A game of she said-he said is underway over state funding for Pennsylvania’s public schools. It started in March when The Philadelphia Inquirer columnist Maria Panaritis examined funding between urban and suburban districts and wrote that “state lawmakers have drastically reduced state funding for public schools over the last generation.”

Corey DeAngelis with the American Federation for Children responded, publicly labeling the claim false.

So, who’s right?

“The truth is that state funding has gone up significantly pretty much over any period of time that you can look,” says Colleen Hroncich, senior policy analyst with the Commonwealth Foundation. “State funding per pupil has gone up in the last 10 years almost 20 percent.”

Marty Lueken, director of EdChoice’s Fiscal Research and Education Center (FREC) said the same. “If you look at the whole picture, funding has gone up and up in Pennsylvania for decades.”

And state data appear to back that up. In 2008, state revenue per pupil was $5,131. In 2018, it was $6,867 per student.

“The Inquirer won’t retract it,” Hroncich says about the column. “Instead, Panaritis is attempting to re-explain when she claims ‘drastically reduced state funding,’ she means ratios, but that’s just absurd.”

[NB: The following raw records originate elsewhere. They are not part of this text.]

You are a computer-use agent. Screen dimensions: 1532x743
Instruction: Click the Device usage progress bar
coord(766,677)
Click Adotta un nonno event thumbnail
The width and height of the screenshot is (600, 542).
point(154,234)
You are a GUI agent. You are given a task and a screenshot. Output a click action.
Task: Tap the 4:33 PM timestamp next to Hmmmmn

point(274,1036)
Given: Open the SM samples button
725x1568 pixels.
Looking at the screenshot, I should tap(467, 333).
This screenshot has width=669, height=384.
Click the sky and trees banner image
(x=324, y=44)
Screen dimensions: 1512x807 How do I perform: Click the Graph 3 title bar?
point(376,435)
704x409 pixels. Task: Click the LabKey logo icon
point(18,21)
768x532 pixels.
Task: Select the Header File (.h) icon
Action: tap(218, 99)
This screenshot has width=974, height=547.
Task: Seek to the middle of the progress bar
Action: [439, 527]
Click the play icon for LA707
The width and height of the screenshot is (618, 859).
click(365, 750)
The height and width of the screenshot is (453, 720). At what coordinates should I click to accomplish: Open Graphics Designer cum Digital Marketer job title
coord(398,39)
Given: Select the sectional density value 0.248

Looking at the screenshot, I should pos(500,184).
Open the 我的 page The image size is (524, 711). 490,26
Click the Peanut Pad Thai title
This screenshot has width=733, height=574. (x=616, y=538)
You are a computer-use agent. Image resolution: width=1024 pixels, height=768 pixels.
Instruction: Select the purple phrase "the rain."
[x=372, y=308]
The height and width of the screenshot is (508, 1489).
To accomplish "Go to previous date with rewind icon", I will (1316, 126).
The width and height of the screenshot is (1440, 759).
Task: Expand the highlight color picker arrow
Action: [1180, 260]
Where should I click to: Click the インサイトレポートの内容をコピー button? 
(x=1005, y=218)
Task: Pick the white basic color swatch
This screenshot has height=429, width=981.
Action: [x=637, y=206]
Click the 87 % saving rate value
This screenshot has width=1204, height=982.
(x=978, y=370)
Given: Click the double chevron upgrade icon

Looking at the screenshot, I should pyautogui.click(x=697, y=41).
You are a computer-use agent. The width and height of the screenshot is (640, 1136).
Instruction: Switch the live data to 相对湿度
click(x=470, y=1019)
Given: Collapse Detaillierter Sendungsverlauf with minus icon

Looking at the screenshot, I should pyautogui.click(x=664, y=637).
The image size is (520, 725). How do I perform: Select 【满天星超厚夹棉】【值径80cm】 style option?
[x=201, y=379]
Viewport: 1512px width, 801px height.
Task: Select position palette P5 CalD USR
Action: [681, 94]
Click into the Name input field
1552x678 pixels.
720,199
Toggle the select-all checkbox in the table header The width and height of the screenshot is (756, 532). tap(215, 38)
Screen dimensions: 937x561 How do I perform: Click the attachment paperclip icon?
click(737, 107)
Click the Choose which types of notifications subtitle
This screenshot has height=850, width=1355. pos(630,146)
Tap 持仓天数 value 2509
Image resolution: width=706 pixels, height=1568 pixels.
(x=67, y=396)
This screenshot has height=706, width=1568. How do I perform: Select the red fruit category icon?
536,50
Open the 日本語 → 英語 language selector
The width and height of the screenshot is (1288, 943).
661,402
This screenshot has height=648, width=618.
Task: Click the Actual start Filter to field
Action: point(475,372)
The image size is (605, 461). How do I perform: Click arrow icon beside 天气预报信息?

Hroncich adds Pennsylvania schools rely more on local revenue so the state share is going to be smaller.

Panaritis defended herself in an email to Broad+Liberty, which has publicly criticized her claims.

“My column made the assertion based on the fact that the state share of what it pays for school district costs has dropped considerably since 1974, when 54 percent of what school districts spent came from state dollars,” Panaritis wrote. Today, she says, the state’s share of total spending is about 38 percent.

“As I noted in a column several years ago, state officials — through the ensuing decades — did not keep state aid rising at the pace of education costs,” wrote Panaritis. “They have shifted more of the costs of education onto the local taxpayer in deciding that the state would pay a smaller share of the education budget.”

This did not satisfy DeAngelis, who says measuring the state’s share of total spending isn’t particularly meaningful when it comes to public school funding. “The state is still spending more,” he noted.

This is not the first time The Inquirer dealt with this issue. A December 2019 article mentioned “drastic cuts to funding” in recent decades. The Inquirer has made at least two changes to the online version of that piece, the last one acknowledging “education funding has increased over the last decade in Pennsylvania, but costs have outpaced those increases in many places across the state.”

Pointing to stats from the Pennsylvania Department of Education, Hroncich says state funding per pupil has gone up, not just in the last 10 years, but for decades.

“In the past 20 years it was 46.5 percent, and in the last 30 years, 68.3 percent increase,” she continues. “So, there’s just no way you can call that a decrease.”

What about the budgets for some of the biggest districts in the Delaware Valley? What do the numbers look like for Central Bucks, Downington, Upper Darby, West Chester, and Newtown?

“There is a lot of variety in funding in Pennsylvania school districts because the local districts have control over their funding, and because we rely on property taxes, that causes a lot of variation,” answers Hroncich. “So, in those big districts, adjusted for inflation, state funding per pupil has gone up about 21 percent.”

This is an issue filled with numbers, and voters are likely to get frustrated and move on. But Lueken says it’s important to understand them. “If you want to have honest and productive conversations around education reforms, you need to start with basic facts. A lot of the debates revolve around questions about funding.”

Hroncich agrees — the numbers matter.

“It’s raising the next generation, and right now. Pennsylvania is already spending billions, and the federal government, in all the different relief packages, is sending another $6.3 billion to Pennsylvania schools,” says Hroncich. “Gov. Tom Wolf wants to increase spending on top of that, but it’s just not sustainable.”

Honest debate? Hroncich is dubious that’s even possible.

“The funny thing is the numbers are there,” she said. “So, it doesn’t work for them to lie about it, but somehow they keep doing it.”